Patellofemoral pain is a term used to describe pain around the knee cap, i.e. at the front of the knee. There can be clicking at the front of the knee and a sensation of giving away or locking.
It is a common knee injury, especially in growing adolescents, runners, cyclists and hill-walkers. It also commonly affects people who are new to exercise, especially when they are rapidly increasing their activity levels.
The patella is also known as the knee cap. It lies in a groove at the front of the knee. It slides up and down in this groove as the knee bends and straightens. When there is extra pressure on the knee, for example when we increase our training volumes, increase our speed or go up or down lots of stairs or hills, this puts more pressure the kneecap and surrounding structures and can result in pain. There are a number of causes and therefore a number of treatment options, all backed up by research showing good effect:
- Adapt your training load, be it walking, running or jumping, to a level where your symptoms are manageable (max 2-3/10 on a pain scale), and then very gradually build back up again.

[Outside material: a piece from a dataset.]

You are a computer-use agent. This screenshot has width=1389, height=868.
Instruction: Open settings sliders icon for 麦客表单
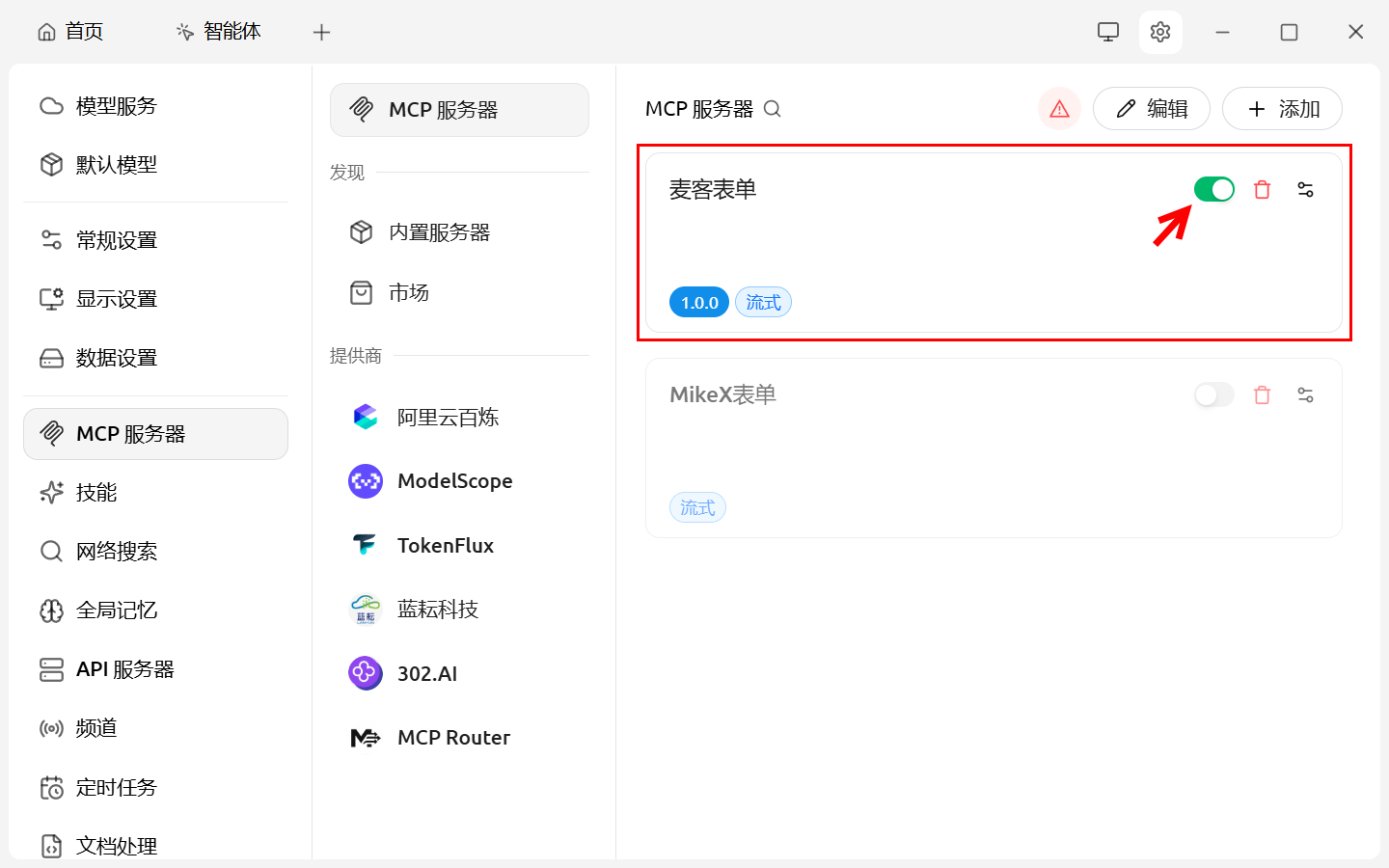[1305, 190]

- Specific exercises to improve hip and knee strength (chosen based on your weaknesses and so tthey don’t aggravate your knee pain) are proven to help.
- Orthotics to support the arches of the foot can also alleviate pain. Most people will do fine with a basic enough soft orthotic. We stock them in the clinic.
- Treating the pain with things like taping the knee, and massage, dry needling, or foam rolling of the thigh muscles can help in the short term, to get you back into your activity, and then allow you to build from there.